[[ Raw data, beginning ]]

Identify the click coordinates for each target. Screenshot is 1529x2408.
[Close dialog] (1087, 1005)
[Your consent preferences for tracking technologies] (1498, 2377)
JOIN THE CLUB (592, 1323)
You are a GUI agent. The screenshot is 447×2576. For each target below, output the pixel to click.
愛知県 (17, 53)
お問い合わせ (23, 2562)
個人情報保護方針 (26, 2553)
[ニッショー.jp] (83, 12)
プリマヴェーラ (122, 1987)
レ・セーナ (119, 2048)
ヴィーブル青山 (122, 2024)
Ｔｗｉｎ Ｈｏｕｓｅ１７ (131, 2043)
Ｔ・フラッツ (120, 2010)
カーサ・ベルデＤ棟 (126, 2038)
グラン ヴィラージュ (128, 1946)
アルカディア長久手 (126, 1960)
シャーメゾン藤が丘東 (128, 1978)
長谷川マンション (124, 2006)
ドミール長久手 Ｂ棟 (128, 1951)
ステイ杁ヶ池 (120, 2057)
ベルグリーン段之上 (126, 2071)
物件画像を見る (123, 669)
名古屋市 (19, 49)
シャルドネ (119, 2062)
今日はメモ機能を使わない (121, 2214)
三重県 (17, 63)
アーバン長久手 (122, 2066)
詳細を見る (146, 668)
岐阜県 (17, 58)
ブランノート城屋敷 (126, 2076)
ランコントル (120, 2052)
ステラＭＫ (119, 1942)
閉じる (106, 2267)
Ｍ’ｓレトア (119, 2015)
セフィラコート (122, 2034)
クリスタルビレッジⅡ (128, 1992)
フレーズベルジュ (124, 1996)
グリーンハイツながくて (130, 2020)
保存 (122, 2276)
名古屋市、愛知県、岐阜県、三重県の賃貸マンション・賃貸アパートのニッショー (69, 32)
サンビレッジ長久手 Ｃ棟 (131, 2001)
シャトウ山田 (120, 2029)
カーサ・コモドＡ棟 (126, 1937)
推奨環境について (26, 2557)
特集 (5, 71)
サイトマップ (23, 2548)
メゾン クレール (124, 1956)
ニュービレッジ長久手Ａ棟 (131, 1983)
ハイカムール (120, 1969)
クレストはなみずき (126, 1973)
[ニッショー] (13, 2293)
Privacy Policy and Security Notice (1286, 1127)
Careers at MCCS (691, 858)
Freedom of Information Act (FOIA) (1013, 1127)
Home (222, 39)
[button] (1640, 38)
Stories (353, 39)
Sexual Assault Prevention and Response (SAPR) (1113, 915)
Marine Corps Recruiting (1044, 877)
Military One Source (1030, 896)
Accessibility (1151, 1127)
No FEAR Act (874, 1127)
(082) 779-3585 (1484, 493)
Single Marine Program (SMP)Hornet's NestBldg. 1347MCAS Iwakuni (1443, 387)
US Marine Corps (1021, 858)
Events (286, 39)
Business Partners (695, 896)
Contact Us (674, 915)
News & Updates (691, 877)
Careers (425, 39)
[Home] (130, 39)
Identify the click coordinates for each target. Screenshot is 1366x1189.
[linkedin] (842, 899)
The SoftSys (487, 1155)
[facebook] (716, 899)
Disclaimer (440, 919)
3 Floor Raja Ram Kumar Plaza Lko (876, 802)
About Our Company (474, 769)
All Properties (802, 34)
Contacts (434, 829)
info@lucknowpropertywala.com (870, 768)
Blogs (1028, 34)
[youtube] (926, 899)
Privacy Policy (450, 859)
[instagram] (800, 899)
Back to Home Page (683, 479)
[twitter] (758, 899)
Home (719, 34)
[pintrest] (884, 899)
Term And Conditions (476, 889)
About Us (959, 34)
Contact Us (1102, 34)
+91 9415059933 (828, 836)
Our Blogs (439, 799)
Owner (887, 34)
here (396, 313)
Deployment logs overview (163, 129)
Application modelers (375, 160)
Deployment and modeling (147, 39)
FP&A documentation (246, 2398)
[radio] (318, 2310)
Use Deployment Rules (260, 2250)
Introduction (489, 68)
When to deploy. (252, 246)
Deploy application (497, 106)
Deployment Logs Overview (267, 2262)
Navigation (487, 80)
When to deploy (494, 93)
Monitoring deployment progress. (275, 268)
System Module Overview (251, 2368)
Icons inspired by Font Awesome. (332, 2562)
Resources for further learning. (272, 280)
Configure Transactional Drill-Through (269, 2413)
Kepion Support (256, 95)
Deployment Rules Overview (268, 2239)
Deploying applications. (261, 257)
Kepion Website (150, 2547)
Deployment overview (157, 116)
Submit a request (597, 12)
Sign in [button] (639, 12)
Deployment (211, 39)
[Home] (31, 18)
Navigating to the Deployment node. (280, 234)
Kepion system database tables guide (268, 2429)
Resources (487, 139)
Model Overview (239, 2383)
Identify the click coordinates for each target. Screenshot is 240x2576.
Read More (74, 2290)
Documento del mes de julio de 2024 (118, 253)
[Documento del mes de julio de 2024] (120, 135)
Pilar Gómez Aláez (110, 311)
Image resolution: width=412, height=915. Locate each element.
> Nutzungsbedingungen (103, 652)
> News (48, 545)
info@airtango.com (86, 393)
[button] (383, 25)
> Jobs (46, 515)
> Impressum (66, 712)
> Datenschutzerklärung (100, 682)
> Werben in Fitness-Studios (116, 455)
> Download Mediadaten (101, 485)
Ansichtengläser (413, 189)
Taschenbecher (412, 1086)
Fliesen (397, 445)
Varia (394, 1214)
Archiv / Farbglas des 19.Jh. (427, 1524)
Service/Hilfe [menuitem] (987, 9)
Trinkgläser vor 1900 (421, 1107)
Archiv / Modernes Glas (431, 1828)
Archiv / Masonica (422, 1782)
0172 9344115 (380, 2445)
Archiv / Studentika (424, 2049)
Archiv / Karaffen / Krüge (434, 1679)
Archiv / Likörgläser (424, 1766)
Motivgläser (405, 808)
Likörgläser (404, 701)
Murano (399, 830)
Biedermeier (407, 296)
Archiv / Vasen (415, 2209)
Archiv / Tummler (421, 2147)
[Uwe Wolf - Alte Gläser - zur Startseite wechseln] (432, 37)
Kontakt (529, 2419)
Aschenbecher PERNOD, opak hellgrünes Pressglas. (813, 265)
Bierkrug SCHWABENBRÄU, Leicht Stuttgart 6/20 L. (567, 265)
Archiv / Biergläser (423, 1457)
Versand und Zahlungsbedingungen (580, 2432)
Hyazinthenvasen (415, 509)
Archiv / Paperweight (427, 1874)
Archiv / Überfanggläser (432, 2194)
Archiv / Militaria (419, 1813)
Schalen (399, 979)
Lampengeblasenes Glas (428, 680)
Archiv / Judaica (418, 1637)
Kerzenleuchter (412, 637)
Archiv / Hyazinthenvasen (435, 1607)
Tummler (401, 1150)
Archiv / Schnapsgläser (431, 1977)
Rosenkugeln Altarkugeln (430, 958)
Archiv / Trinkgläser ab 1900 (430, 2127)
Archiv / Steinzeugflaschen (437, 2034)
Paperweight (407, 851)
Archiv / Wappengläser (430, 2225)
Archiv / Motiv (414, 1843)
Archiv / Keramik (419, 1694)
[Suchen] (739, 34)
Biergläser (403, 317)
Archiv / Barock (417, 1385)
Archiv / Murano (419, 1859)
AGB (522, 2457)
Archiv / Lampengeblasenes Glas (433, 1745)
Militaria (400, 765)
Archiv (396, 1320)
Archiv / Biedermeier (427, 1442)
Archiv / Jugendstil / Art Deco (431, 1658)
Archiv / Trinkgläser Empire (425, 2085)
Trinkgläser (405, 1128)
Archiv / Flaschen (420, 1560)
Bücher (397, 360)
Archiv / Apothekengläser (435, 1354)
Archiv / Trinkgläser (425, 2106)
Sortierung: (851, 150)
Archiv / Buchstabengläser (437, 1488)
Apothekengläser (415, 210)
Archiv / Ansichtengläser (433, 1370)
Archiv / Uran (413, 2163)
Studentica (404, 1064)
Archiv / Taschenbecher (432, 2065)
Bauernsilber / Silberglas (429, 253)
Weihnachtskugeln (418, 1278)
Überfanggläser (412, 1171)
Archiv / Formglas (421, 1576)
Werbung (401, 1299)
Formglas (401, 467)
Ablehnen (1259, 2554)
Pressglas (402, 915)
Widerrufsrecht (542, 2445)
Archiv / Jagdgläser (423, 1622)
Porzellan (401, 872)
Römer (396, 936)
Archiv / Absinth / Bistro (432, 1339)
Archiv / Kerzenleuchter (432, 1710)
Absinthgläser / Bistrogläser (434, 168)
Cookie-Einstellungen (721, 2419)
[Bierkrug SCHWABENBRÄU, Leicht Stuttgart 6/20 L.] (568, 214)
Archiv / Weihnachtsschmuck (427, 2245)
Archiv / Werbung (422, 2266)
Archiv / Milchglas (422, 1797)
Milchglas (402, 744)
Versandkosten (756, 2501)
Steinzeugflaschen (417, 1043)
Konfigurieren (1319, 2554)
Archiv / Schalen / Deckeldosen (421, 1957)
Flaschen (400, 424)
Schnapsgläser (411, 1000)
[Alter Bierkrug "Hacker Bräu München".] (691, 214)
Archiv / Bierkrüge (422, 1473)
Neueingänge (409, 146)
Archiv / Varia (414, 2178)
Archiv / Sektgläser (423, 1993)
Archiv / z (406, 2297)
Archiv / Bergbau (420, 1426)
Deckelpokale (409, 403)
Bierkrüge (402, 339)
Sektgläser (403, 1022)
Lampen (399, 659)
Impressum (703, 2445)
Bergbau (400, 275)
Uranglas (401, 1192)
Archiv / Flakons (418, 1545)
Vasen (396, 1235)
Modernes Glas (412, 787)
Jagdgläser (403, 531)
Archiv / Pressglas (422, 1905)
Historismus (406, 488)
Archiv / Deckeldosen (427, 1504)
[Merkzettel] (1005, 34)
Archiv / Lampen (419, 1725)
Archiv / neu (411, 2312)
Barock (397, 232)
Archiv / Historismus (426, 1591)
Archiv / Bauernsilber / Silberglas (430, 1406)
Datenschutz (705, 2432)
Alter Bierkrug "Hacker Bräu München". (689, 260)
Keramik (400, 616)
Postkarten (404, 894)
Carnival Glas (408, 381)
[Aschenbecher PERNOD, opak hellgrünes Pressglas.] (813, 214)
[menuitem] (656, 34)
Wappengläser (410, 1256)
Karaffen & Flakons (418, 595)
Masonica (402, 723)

[[ Raw data, end ]]

## What this task involves
If a line above includes the string "PERNOD", pick it out.

## Answer to this task
Aschenbecher PERNOD, opak hellgrünes Pressglas. (813, 265)
[Aschenbecher PERNOD, opak hellgrünes Pressglas.] (813, 214)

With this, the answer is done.